Ein großer Teil der Kundschaft hat sich zudem dafür entschieden, das Trockeneis mit Maschinen von ASCO selbst herzustellen. Diese Maschinen verwandeln CO₂ aus Druckflaschen in das begehrte Kühlmittel, und zwar erst dann, wenn es gebraucht wird. Umso länger behält es seine Kühlwirkung. „Man kann die Maschinen kaufen oder mieten. Unsere iSeries-Pelletizer bieten die Möglichkeit der Fernwartung und -überwachung, bei der wir uns bis zum CO₂-Nachschub um alles kümmern“, erläutert Fabian Weber. „Mit unserem Pay-per-use-Modell hat man den vollen Zugriff auf die Technologie, bezahlt aber nur, was man verbraucht.“

Die CO₂-Bilanz von Trockeneis

Trockeneis ist Kohlendioxid in fester Form.

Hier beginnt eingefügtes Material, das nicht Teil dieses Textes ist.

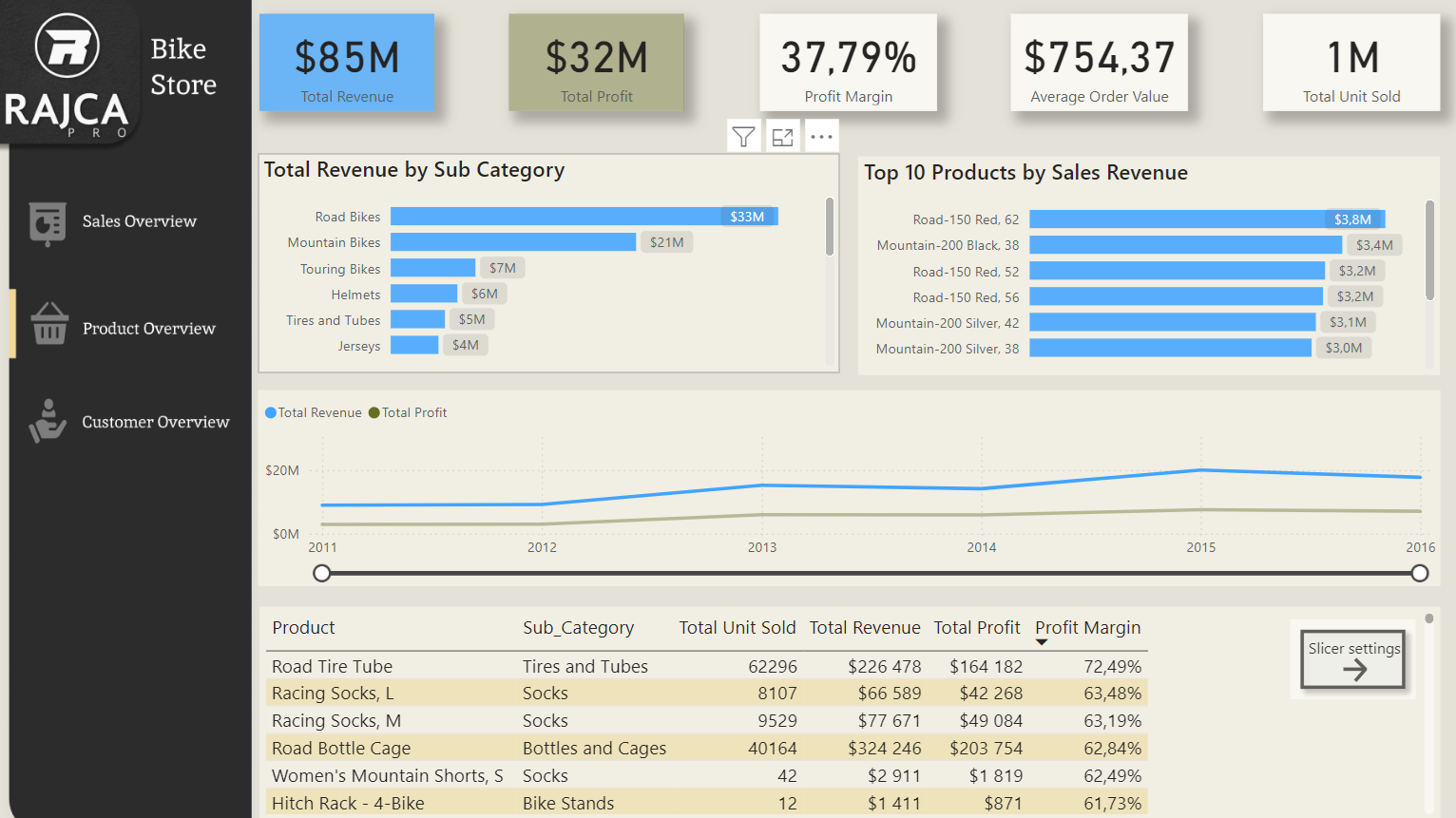Click the Sales Overview presentation icon
This screenshot has width=1456, height=818.
pyautogui.click(x=48, y=223)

Wenn es sich erwärmt, sublimiert es zur Gasform. Ist seine Kälteenergie verbraucht, entweicht es rückstandlos in die Umgebung. Damit ist aber keine zusätzliche CO₂-Belastung der Atmosphäre verbunden, denn das Gas hat in der Kühlkette nur eine Art Ehrenrunde gedreht. Kohlendioxid wird fast ausnahmslos aus den Abgasen von industriellen Prozessen wie etwa der Düngemittelherstellung gewonnen. Von dort würde es sonst direkt in die Atmosphäre gelangen. So wird es abgezweigt, gereinigt und in Tanks oder Druckbehälter gefüllt. Verarbeitung, Abfüllung und Transport des Gases benötigen einen ähnlichen Energieaufwand wie die entsprechenden Prozesse bei anderen technischen Gasen. Dank der hocheffizienten Kältewirkung des Trockeneises lassen sich an anderer Stelle ökologisch relevante Einsparungen verwirklichen. Dieselverbrauch, Abgase und Lärmemissionen werden vermieden. Mit Trockeneis zu kühlende Boxen sind technisch weniger aufwendig als die komplexen Kühlaggregate, die sie überflüssig machen. Naturgemäß kommen sie ohne die oft heiklen Kältemittel aus, die für aktive Kühlgeräte benötigt werden. Damit ist Trockeneis in der Kühllogistik in den meisten Fällen eine Lösung mit vergleichsweise kleinem CO₂-Fußabdruck und überlegener Ökobilanz.